DATA SHOWN below:

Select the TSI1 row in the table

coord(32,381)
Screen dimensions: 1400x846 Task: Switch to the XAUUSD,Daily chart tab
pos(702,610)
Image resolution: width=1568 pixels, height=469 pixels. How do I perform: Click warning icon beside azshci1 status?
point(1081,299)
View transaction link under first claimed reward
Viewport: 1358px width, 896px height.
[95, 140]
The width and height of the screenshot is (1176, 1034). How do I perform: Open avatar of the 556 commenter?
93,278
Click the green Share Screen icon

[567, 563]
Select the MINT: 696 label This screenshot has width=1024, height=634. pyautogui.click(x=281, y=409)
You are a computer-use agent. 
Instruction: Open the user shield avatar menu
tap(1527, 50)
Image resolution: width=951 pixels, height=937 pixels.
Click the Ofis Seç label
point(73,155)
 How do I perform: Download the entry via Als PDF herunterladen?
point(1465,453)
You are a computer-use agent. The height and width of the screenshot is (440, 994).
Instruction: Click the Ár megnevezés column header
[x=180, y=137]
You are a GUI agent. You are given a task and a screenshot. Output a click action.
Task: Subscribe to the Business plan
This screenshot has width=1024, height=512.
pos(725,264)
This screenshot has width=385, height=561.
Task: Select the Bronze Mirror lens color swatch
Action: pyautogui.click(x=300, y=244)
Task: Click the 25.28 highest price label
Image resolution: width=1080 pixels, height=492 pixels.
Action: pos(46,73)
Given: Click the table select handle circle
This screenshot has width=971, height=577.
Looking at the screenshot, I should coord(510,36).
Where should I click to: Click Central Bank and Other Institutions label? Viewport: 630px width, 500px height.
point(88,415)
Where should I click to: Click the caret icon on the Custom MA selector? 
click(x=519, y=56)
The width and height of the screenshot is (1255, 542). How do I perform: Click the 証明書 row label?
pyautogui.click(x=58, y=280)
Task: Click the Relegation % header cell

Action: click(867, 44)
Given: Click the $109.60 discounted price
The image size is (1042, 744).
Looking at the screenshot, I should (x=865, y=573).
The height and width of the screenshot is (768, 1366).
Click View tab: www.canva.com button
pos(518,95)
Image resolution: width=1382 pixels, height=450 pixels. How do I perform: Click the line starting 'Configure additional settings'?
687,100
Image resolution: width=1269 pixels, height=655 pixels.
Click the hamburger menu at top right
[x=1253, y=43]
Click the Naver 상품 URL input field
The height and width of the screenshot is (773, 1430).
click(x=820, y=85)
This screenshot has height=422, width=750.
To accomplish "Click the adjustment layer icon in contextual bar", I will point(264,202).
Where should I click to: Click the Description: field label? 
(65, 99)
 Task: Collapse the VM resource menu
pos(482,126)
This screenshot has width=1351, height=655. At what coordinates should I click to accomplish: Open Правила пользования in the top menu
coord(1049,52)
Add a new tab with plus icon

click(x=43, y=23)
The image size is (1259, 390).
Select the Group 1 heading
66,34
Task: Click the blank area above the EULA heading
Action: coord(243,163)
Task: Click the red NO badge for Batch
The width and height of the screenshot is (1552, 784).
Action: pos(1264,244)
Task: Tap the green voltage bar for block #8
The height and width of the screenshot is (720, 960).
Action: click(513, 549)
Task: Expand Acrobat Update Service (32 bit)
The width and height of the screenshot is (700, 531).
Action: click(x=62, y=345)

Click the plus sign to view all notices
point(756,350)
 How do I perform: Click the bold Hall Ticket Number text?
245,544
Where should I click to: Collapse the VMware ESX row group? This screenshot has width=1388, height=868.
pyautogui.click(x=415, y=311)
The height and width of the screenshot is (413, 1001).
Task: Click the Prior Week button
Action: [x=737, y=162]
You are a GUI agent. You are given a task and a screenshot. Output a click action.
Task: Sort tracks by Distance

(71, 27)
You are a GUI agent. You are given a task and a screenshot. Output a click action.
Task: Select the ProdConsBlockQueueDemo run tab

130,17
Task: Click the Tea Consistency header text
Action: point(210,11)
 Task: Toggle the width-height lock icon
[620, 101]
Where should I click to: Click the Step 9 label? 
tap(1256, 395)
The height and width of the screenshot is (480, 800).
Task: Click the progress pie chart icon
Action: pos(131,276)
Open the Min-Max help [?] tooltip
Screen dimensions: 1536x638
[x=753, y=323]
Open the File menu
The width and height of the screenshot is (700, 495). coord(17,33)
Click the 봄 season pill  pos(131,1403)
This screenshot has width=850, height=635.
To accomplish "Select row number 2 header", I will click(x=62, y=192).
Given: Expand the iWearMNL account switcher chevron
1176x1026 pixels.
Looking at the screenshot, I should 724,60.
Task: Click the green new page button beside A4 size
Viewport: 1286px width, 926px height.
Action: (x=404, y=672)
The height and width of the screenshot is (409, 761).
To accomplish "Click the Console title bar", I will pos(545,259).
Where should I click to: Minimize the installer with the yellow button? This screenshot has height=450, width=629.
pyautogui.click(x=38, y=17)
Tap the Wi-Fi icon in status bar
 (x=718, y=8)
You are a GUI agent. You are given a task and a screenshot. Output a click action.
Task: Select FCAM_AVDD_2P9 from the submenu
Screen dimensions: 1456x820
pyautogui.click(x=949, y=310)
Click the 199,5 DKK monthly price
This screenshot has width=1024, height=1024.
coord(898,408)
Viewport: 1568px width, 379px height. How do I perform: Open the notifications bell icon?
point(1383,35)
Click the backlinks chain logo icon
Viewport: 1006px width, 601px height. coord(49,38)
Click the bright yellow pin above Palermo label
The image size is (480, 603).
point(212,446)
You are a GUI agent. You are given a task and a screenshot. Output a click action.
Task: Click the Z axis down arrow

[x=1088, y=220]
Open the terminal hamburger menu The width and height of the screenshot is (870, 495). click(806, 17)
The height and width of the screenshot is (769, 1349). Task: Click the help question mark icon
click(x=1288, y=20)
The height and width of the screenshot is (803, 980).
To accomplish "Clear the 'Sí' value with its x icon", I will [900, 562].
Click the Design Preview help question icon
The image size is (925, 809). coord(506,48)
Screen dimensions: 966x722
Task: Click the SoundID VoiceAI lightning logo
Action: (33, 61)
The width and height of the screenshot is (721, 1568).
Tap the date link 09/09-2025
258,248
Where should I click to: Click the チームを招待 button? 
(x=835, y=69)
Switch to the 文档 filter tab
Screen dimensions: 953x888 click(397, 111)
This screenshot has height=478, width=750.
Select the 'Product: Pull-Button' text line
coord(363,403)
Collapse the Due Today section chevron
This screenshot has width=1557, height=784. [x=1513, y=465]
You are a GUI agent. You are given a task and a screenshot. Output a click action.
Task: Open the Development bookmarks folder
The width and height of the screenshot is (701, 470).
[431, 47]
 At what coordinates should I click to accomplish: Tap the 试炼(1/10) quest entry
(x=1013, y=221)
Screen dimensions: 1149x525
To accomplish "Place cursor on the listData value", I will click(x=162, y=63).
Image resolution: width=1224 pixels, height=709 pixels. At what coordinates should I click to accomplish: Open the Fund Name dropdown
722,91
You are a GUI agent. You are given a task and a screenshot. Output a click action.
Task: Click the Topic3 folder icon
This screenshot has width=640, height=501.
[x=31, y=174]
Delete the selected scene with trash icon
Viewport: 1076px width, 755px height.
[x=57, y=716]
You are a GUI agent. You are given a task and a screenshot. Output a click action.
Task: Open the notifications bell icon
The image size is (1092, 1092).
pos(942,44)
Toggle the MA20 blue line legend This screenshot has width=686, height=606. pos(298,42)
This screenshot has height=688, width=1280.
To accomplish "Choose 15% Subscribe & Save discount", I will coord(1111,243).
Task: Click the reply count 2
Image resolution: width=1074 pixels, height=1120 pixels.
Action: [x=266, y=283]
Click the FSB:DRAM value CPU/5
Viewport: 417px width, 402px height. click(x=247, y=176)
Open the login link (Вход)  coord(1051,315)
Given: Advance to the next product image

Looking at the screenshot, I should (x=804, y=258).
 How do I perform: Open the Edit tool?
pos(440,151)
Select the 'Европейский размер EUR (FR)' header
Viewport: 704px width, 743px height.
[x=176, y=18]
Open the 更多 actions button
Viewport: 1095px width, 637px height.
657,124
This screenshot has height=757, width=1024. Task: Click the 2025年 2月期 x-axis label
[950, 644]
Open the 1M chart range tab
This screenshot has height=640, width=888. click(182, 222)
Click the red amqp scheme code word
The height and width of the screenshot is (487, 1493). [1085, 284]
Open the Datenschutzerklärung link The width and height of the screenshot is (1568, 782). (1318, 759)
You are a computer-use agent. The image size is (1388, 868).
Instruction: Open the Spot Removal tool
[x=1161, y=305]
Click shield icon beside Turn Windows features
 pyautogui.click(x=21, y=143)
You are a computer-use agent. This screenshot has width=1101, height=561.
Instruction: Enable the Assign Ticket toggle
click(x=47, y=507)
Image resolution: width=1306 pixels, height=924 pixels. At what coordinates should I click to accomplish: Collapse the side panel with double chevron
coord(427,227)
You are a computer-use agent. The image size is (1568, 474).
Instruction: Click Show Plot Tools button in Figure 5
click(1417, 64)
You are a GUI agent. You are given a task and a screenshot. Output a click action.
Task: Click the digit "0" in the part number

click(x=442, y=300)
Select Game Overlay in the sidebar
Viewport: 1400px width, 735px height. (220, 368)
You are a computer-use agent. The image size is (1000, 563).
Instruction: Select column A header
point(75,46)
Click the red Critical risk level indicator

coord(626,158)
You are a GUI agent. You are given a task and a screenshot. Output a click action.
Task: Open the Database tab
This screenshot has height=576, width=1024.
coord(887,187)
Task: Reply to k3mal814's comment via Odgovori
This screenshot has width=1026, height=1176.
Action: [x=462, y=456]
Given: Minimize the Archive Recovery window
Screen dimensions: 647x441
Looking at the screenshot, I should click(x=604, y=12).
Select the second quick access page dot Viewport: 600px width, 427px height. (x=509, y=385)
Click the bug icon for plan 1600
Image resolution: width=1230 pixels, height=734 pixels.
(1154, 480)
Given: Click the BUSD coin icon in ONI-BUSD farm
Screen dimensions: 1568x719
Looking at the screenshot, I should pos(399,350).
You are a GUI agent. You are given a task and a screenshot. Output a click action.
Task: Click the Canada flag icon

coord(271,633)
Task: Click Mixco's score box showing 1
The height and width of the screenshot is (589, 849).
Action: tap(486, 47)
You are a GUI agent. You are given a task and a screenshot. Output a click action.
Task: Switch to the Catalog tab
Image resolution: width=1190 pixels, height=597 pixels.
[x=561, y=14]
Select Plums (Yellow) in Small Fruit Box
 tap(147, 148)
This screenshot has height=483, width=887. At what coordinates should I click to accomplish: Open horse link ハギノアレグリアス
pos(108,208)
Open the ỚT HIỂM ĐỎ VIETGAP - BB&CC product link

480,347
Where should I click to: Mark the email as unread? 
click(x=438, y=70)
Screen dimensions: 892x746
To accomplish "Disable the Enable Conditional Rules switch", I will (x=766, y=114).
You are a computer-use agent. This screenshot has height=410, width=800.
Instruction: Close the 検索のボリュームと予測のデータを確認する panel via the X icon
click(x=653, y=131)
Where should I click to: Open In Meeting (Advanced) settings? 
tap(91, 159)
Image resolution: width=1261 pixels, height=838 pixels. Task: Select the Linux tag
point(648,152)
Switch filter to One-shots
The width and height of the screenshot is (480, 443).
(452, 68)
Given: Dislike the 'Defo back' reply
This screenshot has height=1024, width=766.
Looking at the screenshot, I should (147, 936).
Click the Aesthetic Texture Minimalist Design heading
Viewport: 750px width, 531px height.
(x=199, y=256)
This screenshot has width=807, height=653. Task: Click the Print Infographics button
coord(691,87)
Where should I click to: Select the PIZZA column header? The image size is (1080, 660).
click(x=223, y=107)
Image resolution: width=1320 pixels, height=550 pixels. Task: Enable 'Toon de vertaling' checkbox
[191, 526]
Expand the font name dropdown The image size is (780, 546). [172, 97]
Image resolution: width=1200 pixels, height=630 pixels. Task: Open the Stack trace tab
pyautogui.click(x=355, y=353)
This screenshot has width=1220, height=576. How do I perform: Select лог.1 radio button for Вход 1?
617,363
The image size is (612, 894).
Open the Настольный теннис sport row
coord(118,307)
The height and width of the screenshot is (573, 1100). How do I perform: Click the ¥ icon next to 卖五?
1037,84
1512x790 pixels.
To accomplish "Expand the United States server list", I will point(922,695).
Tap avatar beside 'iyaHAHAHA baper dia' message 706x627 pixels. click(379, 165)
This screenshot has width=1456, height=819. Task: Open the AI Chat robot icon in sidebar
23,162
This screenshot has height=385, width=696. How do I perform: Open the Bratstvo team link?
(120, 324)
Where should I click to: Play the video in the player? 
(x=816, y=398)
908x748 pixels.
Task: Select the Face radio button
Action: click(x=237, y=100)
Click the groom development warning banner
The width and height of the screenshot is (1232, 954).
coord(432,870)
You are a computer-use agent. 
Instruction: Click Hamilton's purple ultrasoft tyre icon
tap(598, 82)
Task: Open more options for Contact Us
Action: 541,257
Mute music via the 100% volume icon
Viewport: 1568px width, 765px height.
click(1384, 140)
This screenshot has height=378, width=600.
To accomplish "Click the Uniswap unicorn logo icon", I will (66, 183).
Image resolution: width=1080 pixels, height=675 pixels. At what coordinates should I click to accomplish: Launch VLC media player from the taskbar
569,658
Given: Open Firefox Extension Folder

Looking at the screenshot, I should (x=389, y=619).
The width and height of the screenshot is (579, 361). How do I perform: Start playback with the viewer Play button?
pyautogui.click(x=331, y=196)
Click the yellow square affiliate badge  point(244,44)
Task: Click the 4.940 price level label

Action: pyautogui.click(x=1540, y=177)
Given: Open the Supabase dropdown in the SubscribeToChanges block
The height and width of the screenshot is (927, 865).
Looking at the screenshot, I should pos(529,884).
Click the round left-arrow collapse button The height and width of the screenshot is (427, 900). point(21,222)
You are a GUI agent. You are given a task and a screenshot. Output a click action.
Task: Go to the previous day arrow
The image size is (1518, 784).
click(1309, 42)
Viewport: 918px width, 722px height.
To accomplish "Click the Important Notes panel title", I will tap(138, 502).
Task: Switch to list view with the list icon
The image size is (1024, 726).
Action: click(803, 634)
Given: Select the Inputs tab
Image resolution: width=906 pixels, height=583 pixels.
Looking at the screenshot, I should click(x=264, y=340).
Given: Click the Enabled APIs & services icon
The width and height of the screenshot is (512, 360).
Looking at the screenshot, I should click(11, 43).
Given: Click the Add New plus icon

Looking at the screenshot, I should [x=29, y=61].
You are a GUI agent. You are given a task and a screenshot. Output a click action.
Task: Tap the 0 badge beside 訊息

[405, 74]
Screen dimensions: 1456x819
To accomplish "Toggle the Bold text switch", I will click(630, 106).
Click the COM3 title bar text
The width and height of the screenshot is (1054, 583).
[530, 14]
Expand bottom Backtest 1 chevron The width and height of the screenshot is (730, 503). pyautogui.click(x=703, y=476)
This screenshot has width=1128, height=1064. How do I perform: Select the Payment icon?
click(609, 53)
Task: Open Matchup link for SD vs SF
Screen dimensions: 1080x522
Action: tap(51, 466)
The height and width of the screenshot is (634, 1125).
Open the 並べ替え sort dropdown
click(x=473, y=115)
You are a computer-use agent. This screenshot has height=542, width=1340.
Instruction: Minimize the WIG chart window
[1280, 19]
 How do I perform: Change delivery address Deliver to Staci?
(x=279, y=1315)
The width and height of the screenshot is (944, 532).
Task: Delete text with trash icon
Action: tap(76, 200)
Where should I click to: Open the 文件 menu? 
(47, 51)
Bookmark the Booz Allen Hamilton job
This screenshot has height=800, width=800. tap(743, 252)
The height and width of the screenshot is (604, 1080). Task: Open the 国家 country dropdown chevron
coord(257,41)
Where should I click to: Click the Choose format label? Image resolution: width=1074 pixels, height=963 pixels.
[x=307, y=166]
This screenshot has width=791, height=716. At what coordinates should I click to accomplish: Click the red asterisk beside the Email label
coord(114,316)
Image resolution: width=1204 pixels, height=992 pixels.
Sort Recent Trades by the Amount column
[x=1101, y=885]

End of DATA SHOWN.

[TASK OBJECTIVE]: Could you restate, word for word, the lines above from the one with "Viewport: 1358px width, 896px height." to the one with "Task: Subscribe to the Business plan", both included?

[REPLY]:
Viewport: 1358px width, 896px height.
[95, 140]
The width and height of the screenshot is (1176, 1034). How do I perform: Open avatar of the 556 commenter?
93,278
Click the green Share Screen icon

[567, 563]
Select the MINT: 696 label This screenshot has width=1024, height=634. pyautogui.click(x=281, y=409)
You are a computer-use agent. 
Instruction: Open the user shield avatar menu
tap(1527, 50)
Image resolution: width=951 pixels, height=937 pixels.
Click the Ofis Seç label
point(73,155)
 How do I perform: Download the entry via Als PDF herunterladen?
point(1465,453)
You are a computer-use agent. The height and width of the screenshot is (440, 994).
Instruction: Click the Ár megnevezés column header
[x=180, y=137]
You are a GUI agent. You are given a task and a screenshot. Output a click action.
Task: Subscribe to the Business plan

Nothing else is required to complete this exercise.